§ Exercise prompt
Print each entry precisely; exclude the pictures.

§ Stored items
****************************************

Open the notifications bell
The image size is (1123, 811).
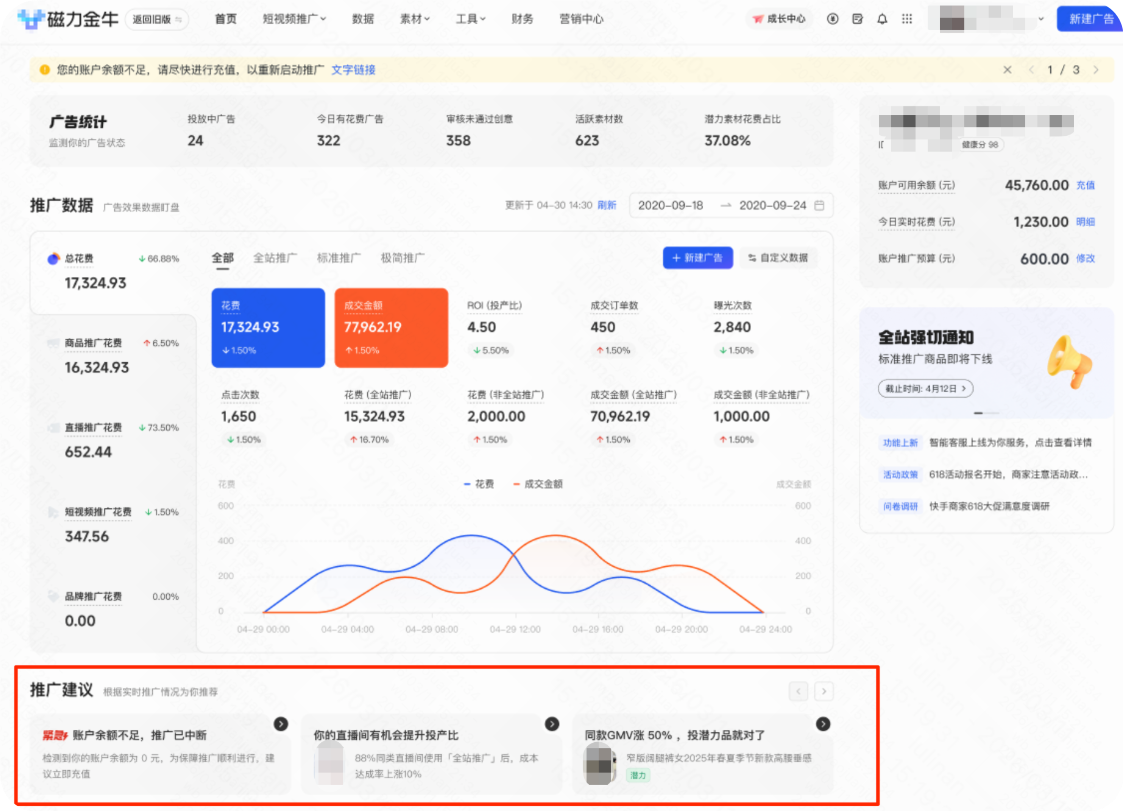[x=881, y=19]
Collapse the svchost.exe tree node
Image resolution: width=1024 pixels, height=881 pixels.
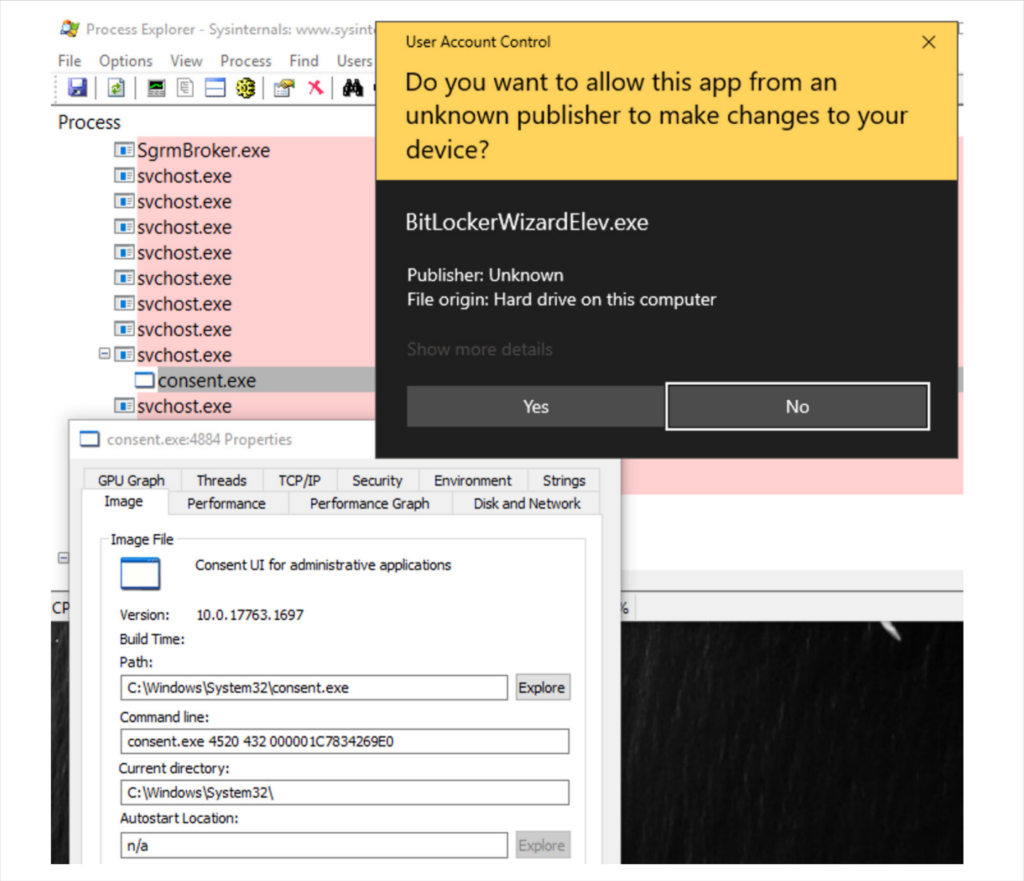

****************************************

§ Answer section
Open the notifications bell
The image size is (1123, 811).
[x=881, y=19]
Collapse the svchost.exe tree node
Image resolution: width=1024 pixels, height=881 pixels.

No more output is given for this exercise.